There is reason to hope.
About 75 percent of credit cards are chip-enabled. If all businesses upgraded their terminals — which they are not required to do by law — at least the confusion over whether to swipe or insert would be settled.
So far, about one-quarter of the nation’s merchants have made the transition, said Jason Oxman, chief executive of Electronic Transactions Association, a trade group for companies that deal with payment products and services.
But while many of them have the terminals, they are waiting to get them certified for use, said Jared Drieling, the business intelligence manager for the Strawhecker Group, a consulting company for the industry.
Why Do Transactions Take So Long?
Technological improvements generally make things easier, but that’s not what this change is about.
The longer wait times at checkout occur because of all these steps in the process:
• The chip creates a one-time code.
• The payment terminal sends it to the bank.
• The bank matches it to an identical one-time code.
• The bank then sends back verification.
The good news: New software is being developed to allow chip cards to be inserted and quickly removed, speeding up the process, Mr. Drieling said.
What Was This Change About, Then?
“You can’t counterfeit a chip card,” Mr.

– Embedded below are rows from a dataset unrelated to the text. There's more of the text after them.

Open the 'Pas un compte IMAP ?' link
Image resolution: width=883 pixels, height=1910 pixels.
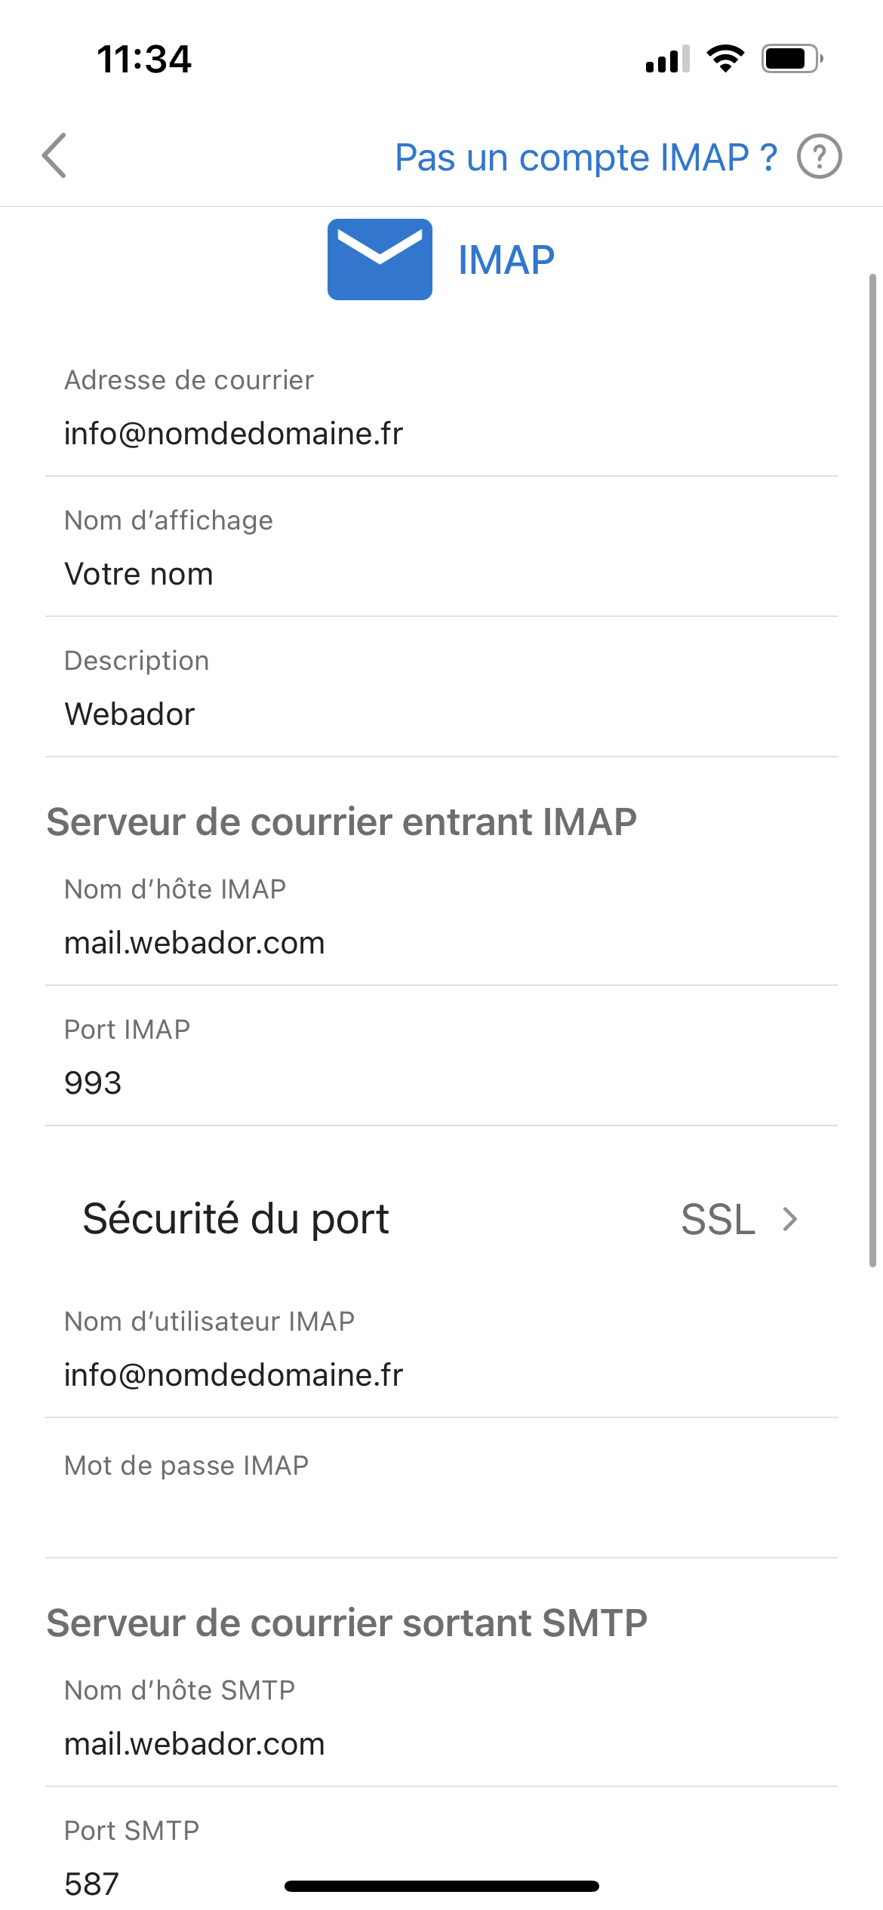pyautogui.click(x=586, y=158)
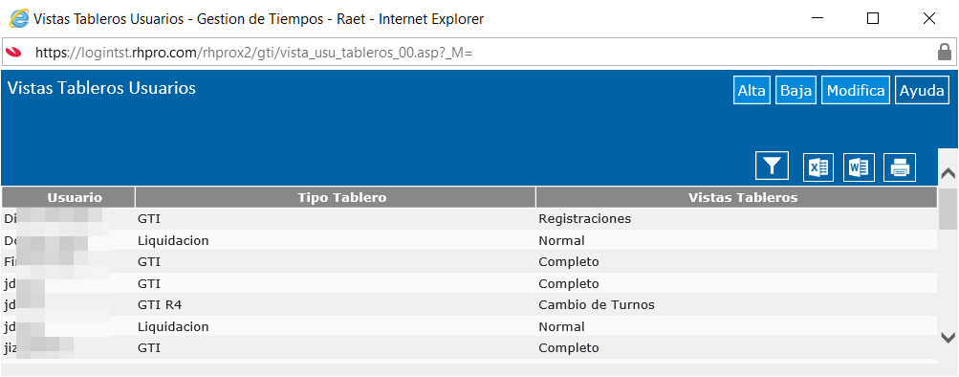Click the red site favicon

tap(13, 53)
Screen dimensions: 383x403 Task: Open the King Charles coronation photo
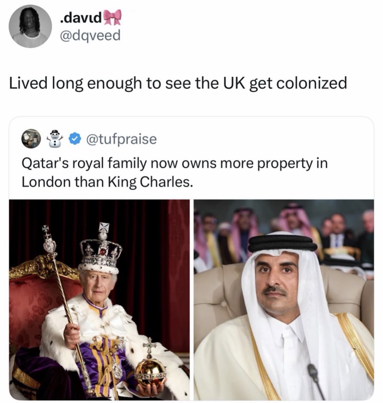click(99, 300)
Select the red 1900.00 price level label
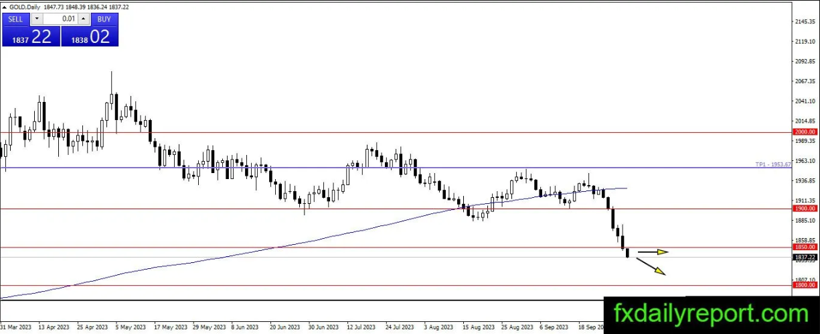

Oxman said. “You can very easily counterfeit a strip card.”
Financial institutions changed the rules attached to their terminals last year. Now, if a counterfeit card is used because a merchant doesn’t have the technology to process chip-enabled cards, the merchant is responsible for paying the fraudulent charges.
Businesses that sell goods, like electronics, that can be easily resold on the black market are often targeted by people with fraudulent cards. Because of that, they have a lot of motivation to upgrade. If they don’t, they must pay the bill for all those purchases.

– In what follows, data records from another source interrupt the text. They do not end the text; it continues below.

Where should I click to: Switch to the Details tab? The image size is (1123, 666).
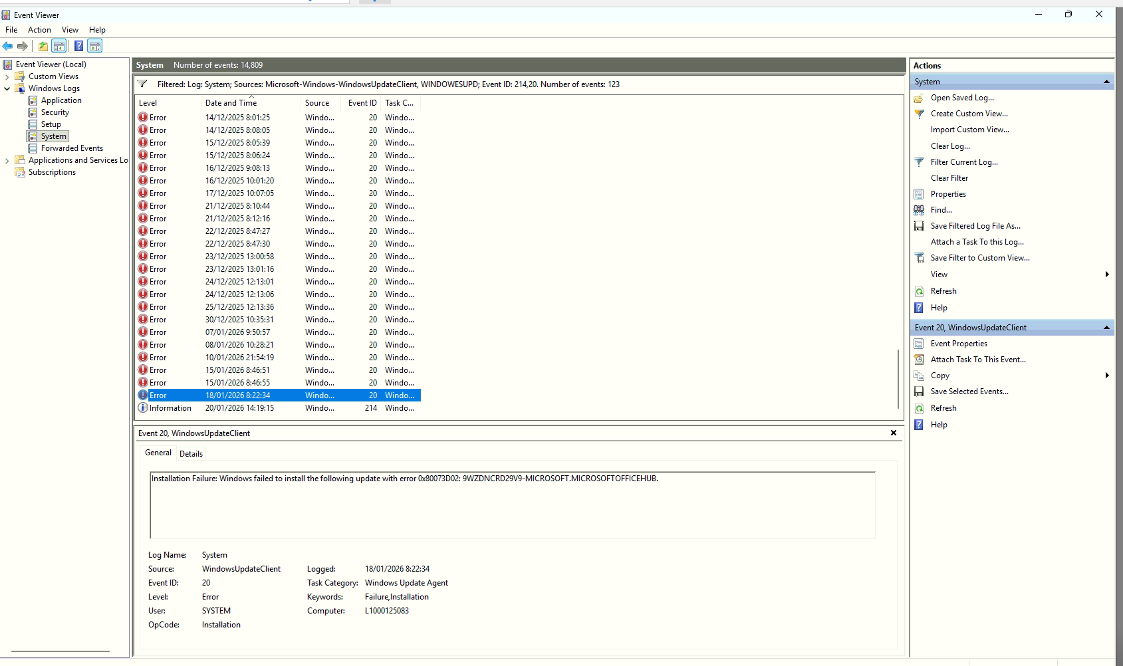(191, 453)

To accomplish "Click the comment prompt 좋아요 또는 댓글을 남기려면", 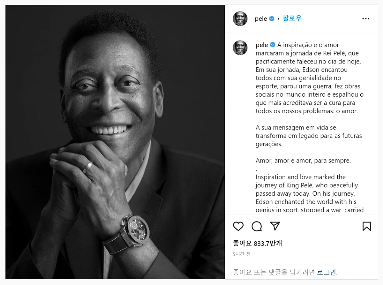I will tap(274, 272).
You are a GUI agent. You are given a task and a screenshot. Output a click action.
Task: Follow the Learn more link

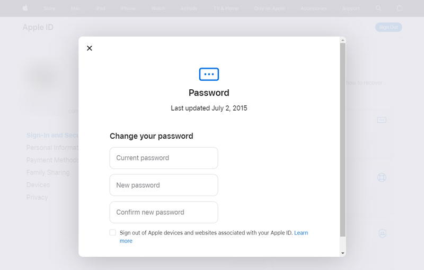(x=301, y=233)
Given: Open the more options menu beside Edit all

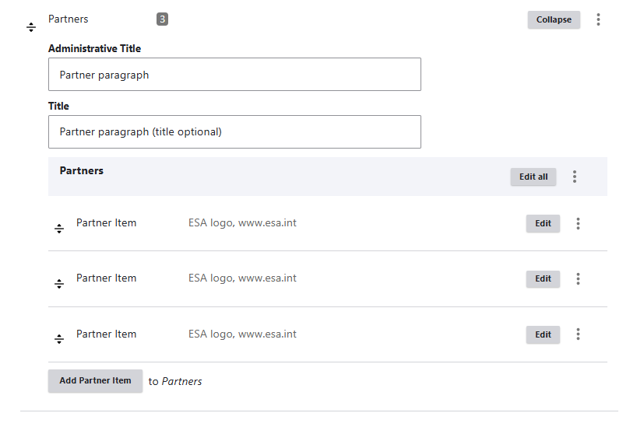Looking at the screenshot, I should 574,177.
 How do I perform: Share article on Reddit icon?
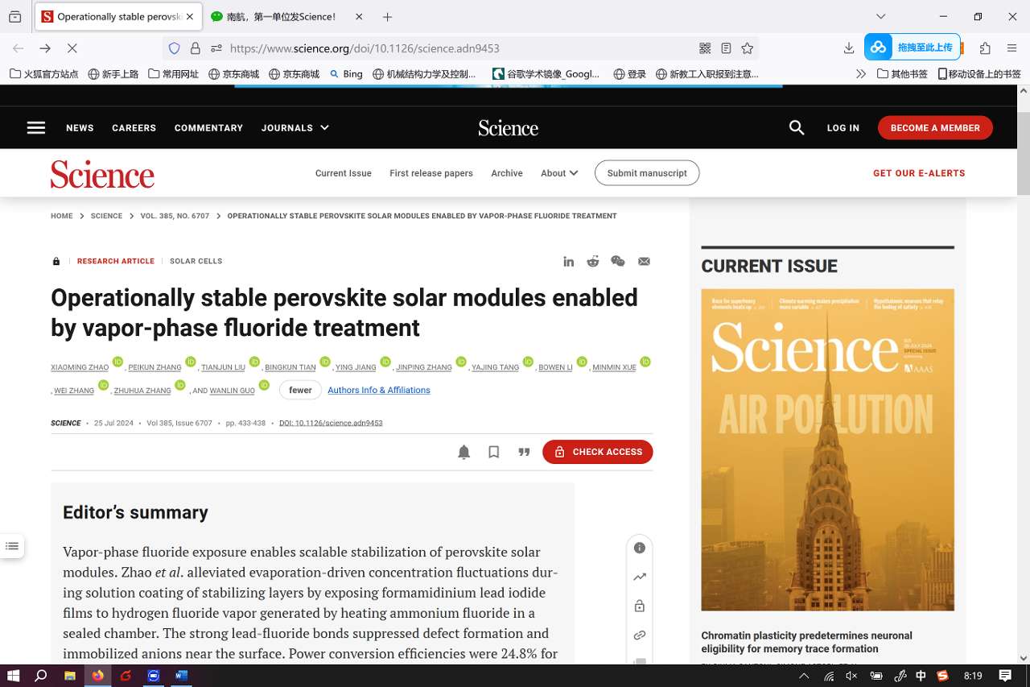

“But the local coffee shop might not be getting a lot of fraud activity,” Mr. Oxman said, so there’s less motivation to get the new terminals.
There is a chance, then, that at the onset of a purchase, you’ll never really know whether to swipe or dip.

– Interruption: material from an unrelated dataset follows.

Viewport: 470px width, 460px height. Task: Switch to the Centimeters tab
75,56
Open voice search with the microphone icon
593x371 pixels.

What About the Terrible Noise Some Machines Make?
Get used to it.
“The loud, annoying beep that you’re referring to is to remind you to take the card out,” Mr. Oxman said. “The goal of the noise is to get your attention, and it sounds like it’s working.”
But as Kathleen Dunn, 27, of Nashville pointed out, the sound rings of rejection.
“I hate the noise. It makes me feel like my card got declined, and I panic every time,” Ms. Dunn said via a message on Twitter.
Why Are So Many of the Machines Not Working?
Dieter Bohn, the executive editor of The Verge, a technology site, characterized the situation as a “checkout dance” in an article.
That dance is caused in part by the fact that many places that have the new terminals can’t use the chip reader technology yet. They’re not broken — they’re just waiting to be certified, and that process can sometimes take months.
Until then, retailers are responsible for any fraudulent charges, and they’re not happy about it.
Did Other Countries Have These Problems?
It’s likely, but their transition is long in the past now.
“We’re really one of the last G20 nations to adopt E.M.V.,” said Mr. Drieling, referring to the chip technology by an acronym for Europay, MasterCard and Visa, the technology’s early advocates.
The chips work a little differently in the 150 other countries using them: The cardholder also enters a PIN at the terminal, which lets the verification process happen offline, Mr. Oxman said.
Banks and retailers are at odds over why the United States isn’t adopting the PIN system.
Why it has taken so long to adopt the chip technology in the United States has a lot to do with its bigger and more complex market.
“Changing it is a huge undertaking,” Mr. Oxman said.
How Much Longer Will I Even Have to Carry a Credit Card?
Probably not much longer.
Most of the new terminals that accept the chip-enabled cards are also equipped with the technology to accept contactless payments, like Apple Pay or Android Pay.
And while there is disagreement about whether mobile wallets are faster than chip cards, mobile payment makes it feel as if the transaction is moving more quickly.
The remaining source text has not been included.